Figure 1:   Intraoperative photograph showing thickened ulnar nerve with abscess.


Leprosy neuropathy presenting without dermatological lesions is known as the neuritic form of leprosy [1]. The patients with this neurotic form of disease display only signs and symptoms of nerve enlargement, nerve pain, sensory impairment, paraesthesia and muscle weakness, without any skin manifestations. This poses difficulty in diagnosing leprosy, particularly in absence of nerve biopsy which is not readily available. Though many cases of pure neuritic leprosy have been described in literature since first report by Jopling [2] in 1965, pure neuritic leprosy presenting as cold abscess of peripheral nerve is rare and is found in paucibacillary spectrum of disease [3].

In pure neuritic leprosy it is not always possible to prove leprosy in absence of biopsy which is not always practical and may even cause harm to the patient [4]. Many authors have shown that fine needle aspiration cytology from involved nerve can be helpful in establishing the diagnosis of pure neuritic leprosy [5-9].  In our case, we could conclusively prove leprosy because of excision biopsy of abscess wall. Many a times, Mycobacterium leprae cannot be demonstrated in fine needle aspiration specimen, as leprosy is of pauci-bacillary type.
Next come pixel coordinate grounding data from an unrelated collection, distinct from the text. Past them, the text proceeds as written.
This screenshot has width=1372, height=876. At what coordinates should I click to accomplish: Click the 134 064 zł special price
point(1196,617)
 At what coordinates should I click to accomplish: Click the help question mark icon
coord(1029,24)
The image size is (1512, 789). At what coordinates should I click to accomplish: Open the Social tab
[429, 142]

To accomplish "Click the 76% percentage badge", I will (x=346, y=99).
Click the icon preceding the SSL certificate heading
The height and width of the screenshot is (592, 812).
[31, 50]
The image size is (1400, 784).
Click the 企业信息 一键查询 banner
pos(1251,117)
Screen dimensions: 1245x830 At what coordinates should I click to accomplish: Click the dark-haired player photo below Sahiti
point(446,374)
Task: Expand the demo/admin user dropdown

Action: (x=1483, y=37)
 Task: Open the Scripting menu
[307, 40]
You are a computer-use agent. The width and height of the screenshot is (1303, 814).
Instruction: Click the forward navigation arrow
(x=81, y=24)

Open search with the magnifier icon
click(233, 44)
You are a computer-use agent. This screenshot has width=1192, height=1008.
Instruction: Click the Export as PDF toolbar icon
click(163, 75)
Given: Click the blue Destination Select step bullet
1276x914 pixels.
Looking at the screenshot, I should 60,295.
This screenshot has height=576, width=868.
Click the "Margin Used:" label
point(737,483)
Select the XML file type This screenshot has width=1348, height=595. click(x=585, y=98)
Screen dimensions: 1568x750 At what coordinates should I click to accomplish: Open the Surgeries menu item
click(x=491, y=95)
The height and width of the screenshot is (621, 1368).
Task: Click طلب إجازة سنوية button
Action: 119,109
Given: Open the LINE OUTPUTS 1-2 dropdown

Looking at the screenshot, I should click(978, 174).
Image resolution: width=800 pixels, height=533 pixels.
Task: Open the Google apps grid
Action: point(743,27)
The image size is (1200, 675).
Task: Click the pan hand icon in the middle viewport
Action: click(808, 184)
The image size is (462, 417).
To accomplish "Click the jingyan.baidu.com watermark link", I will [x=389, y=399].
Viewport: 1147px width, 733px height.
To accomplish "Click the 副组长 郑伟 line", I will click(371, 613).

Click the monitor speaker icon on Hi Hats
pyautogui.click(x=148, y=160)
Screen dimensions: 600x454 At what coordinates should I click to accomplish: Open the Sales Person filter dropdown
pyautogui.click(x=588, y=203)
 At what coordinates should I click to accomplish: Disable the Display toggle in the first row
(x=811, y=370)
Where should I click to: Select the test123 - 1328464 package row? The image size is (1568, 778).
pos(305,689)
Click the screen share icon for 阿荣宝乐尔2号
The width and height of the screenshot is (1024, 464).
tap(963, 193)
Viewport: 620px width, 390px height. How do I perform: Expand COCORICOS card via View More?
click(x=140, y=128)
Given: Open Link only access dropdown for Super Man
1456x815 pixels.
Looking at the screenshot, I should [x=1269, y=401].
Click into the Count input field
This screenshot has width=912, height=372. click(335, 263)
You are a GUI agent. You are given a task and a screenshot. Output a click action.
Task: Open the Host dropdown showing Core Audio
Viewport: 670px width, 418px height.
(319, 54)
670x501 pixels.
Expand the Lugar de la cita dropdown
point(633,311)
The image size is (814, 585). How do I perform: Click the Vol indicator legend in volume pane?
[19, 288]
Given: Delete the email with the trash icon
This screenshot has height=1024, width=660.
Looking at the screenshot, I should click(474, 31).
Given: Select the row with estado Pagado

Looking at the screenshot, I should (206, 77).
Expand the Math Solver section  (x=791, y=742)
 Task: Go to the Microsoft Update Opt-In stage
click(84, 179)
In such cases, other causes of caseation and granulomas like tuberculosis, parasitic or fungal infections need to be ruled out. Most pure neuritic leprosy cases can be treated conservatively however, surgery is advisable in large abscesses, [10]. Left untreated these abscesses may rupture through a sinus and secondary infection may cause further complications [11]. To prevent formation of large abscesses and complications in early stages rest, anti-inflammatory agents and steroids are advocated in addition to anti-leprosy treatment [11].

In conclusion, patients tend to ignore symptoms of peripheral nerve damage and pure neuritic leprosy is likely to misdiagnose by clinicians. Familiarity with this uncommon manifestation of pure neuritic leprosy will enable clinicians to achieve an early diagnosis of this disabling and preventable disease.